Eragon ganha fôlego após anos no limbo
Anunciada em 2022, a série baseada em O Ciclo da Herança, de Christopher Paolini, ficou emperrada em desenvolvimento por quase dois anos. Agora, com Harthan e Todd Helbing confirmados como showrunners, o projeto finalmente avança para as etapas de pré-produção e seleção de elenco.
A estratégia da Disney+ é clara: oferecer uma aventura épica que dialogue com o público órfão de obras no estilo O Senhor dos Anéis. O romance de Paolini, adaptado sem sucesso em 2006, sempre foi comparado às criações de Tolkien, tanto pelos cenários de alta fantasia quanto pela jornada do herói envolto em profecias e dragões. Com tempo de tela maior, a plataforma pretende fazer justiça ao material de origem.
High Potential perde sua força motriz
Na ABC, High Potential desponta como o drama roteirizado mais assistido da emissora desde a estreia, em setembro de 2024. A série acompanha Morgan Gillory, vivida por Kaitlin Olson, uma mulher dotada de habilidades analíticas acima da média que auxilia a polícia em casos complexos. A química de Olson com Daniel Sunjata, que interpreta Karadec, foi um dos atrativos iniciais do programa.
Com a confirmação da terceira temporada para o ciclo 2026-2027, a ausência de Harthan cria um ponto de interrogação sobre a continuidade do tom leve e do ritmo investigativo que conquistaram a audiência.
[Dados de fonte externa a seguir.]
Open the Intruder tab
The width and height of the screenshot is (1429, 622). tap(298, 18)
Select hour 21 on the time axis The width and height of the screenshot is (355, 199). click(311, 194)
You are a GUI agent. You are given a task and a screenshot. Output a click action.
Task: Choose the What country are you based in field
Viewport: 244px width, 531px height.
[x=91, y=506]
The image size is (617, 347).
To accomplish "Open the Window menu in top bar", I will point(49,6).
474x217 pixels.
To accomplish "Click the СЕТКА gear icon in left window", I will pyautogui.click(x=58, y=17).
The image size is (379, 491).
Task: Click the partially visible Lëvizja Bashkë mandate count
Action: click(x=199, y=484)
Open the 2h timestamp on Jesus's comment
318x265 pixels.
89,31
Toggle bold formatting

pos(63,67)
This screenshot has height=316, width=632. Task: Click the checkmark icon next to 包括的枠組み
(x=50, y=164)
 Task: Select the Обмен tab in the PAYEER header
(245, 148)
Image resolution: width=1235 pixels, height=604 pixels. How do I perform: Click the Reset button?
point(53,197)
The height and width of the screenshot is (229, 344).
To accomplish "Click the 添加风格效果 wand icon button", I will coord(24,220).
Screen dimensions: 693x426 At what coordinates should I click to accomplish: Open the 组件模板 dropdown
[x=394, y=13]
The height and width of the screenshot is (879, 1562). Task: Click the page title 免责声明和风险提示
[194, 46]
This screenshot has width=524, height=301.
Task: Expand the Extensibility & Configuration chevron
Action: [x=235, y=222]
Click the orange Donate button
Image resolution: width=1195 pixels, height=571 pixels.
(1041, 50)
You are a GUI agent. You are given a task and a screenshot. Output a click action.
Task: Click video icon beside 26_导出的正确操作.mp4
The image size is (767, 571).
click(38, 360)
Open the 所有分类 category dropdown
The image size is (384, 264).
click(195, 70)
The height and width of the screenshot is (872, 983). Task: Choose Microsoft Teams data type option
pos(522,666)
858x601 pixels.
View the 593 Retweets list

A emissora ainda não anunciou quem assumirá a sala de roteiristas após o término do contrato do showrunner vigente até 2026.
O efeito cascata na grade de TV aberta
Produções de fantasia demandam orçamentos generosos — algo que veículos de transmissão tradicional raramente se arriscam a bancar nos dias atuais. O fato de um roteirista experiente largar uma série consolidada de canal aberto para mergulhar em um universo de dragões evidencia a migração de talentos para o streaming, tendência que já afeta diretamente a oferta de conteúdo na “velha” televisão.
Imagem: Divulgação
Para a ABC, substituir o criador de seu carro-chefe pode resultar em mudanças estruturais de narrativa ou mesmo em uma queda de audiência caso o novo comando não mantenha a coesão. Para o Disney+, o reforço de Harthan sugere que a empresa quer acelerar a produção e, quem sabe, posicionar Eragon como resposta interna a concorrentes que investem pesado em fantasia, como o sucesso citado em nossa análise de Star Trek: Academia da Frota Estelar.
Roteiristas no centro do tabuleiro
Desde 2024, Harthan conduziu High Potential com mão firme, equilibrando casos da semana e desenvolvimento de personagens. Ao migrar para Eragon, ele levará essa experiência de storytelling procedural para uma narrativa seriada de longo fôlego. Já Todd Helbing, co-showrunner anunciado em fevereiro, soma bagagem em séries de super-herói, o que pode ajudar a traduzir batalhas mágicas e treinamento de dragões para a televisão.
Nos bastidores, a movimentação sinaliza que o Disney+ aposta em nomes que compreendem ritmo televisivo e construção de mundo. A expectativa é que as filmagens comecem nos próximos meses, mas ainda não há data de estreia definida. Enquanto isso, executivos da ABC correm contra o relógio para encontrar um novo líder criativo capaz de manter o serial policial entre as atrações mais vistas do horário nobre.
Vale a pena ficar de olho?
Para quem acompanha High Potential, a saída de Todd Harthan suscita dúvidas sobre a integridade da série. Por outro lado, fãs de fantasia ganham motivos para comemorar: Eragon finalmente parece ter encontrado o impulso necessário para sair do papel. Em ambos os casos, Salada de Cinema seguirá atento às próximas etapas de produção e às possíveis reviravoltas na dinâmica dessas duas obras que, inesperadamente, cruzaram seus caminhos nos corredores da Disney.